- Testo estratto

┌────────

“Un mondo a parte”: Il valore della scuola, l’importanza dell’ inclusione e la filosofia della ‘restanza’
Riccardo Milani esplora con delicatezza il valore della restanza, l’inclusione e l’educazione in un film che celebra la bellezza dei territori e la forza della comunità
Di Antonello Rivano
“Un mondo a parte”, diretto da Riccardo Milani, è un film che ha saputo toccare corde profonde, affrontando con delicatezza temi come l’educazione, l’inclusione sociale e il legame indissolubile con la natura e i territori. Tra i suoi lavori più noti ricordiamo “Benvenuto Presidente!” (2013), una commedia satirica che affronta con ironia il mondo della politica italiana, e “Come un gatto in tangenziale” (2017), un ritratto vivido delle disparità sociali in chiave comica. In questo lavoro si allontana dalla commedia pura, per esplorare un registro più poetico, mantenendo comunque il suo inconfondibile approccio umano e autentico alle storie sempre raccontate con leggerezza.
Il film si svolge in un piccolo paese immerso nella natura, dove la comunità si stringe attorno alla “buona scuola”, un’istituzione che rappresenta non solo un luogo di apprendimento, ma un vero e proprio centro di vita sociale. Qui, l’educazione diventa il simbolo di un futuro migliore, un processo che coinvolge l’intera comunità e che sottolinea valori come l’empatia, il rispetto e l’inclusione.
Uno dei temi più potenti del film è quello della “restanza”. Questo termine, relativamente nuovo nel linguaggio socioculturale italiano, indica la scelta consapevole di rimanere nei propri territori, anziché migrare verso le città o l’estero in cerca di opportunità. Nel contesto del film, la restanza diventa un atto di resistenza e di amore per la propria terra, un impegno a preservarne l’identità e a contribuire al suo sviluppo sostenibile.
Milani riesce a rappresentare la restanza non come una semplice scelta di vita, ma come una filosofia esistenziale. I personaggi che popolano il piccolo paese non sono eroi, ma persone comuni che decidono di restare per custodire la memoria, le tradizioni e la bellezza del loro luogo natale. Questa scelta, che potrebbe sembrare controcorrente in un mondo globalizzato, viene raccontata con una sensibilità che tocca il cuore e che invita lo spettatore a riflettere sul valore delle radici.

└────────

- Consegna
Ricopia dall'articolo sul film di Riccardo Milani il passo che comincia con "Milani riesce a" e prosegue fino a "valore delle radici.". Le righe riportate qui sotto non servono per svolgere l'esercizio.

- Sezione dati
┌────────

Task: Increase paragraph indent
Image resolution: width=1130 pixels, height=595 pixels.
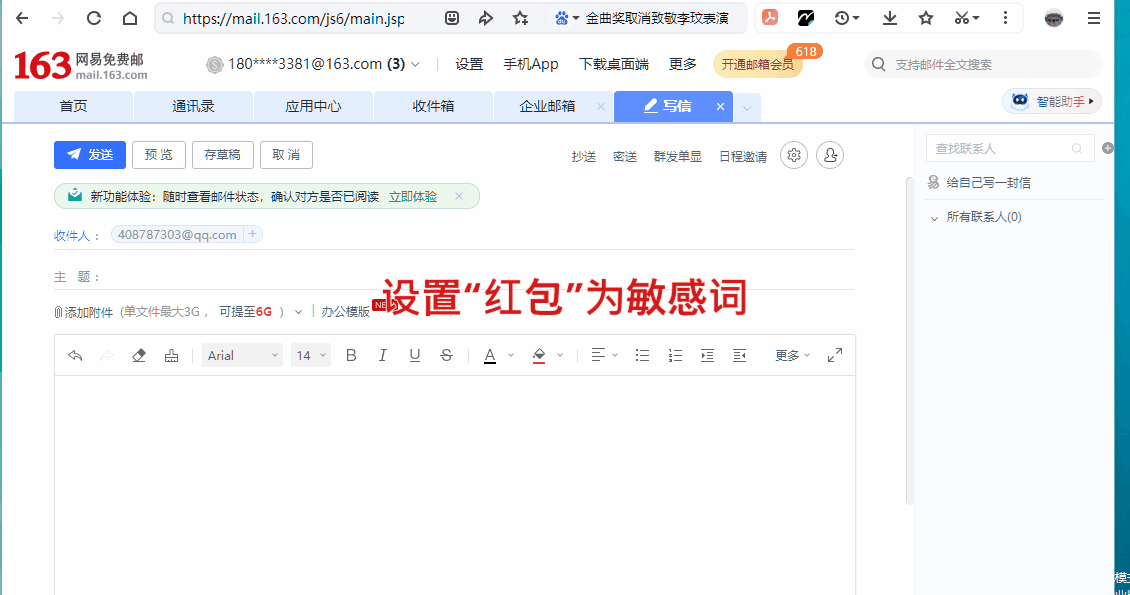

└────────

- Svolgimento
Milani riesce a rappresentare la restanza non come una semplice scelta di vita, ma come una filosofia esistenziale. I personaggi che popolano il piccolo paese non sono eroi, ma persone comuni che decidono di restare per custodire la memoria, le tradizioni e la bellezza del loro luogo natale. Questa scelta, che potrebbe sembrare controcorrente in un mondo globalizzato, viene raccontata con una sensibilità che tocca il cuore e che invita lo spettatore a riflettere sul valore delle radici.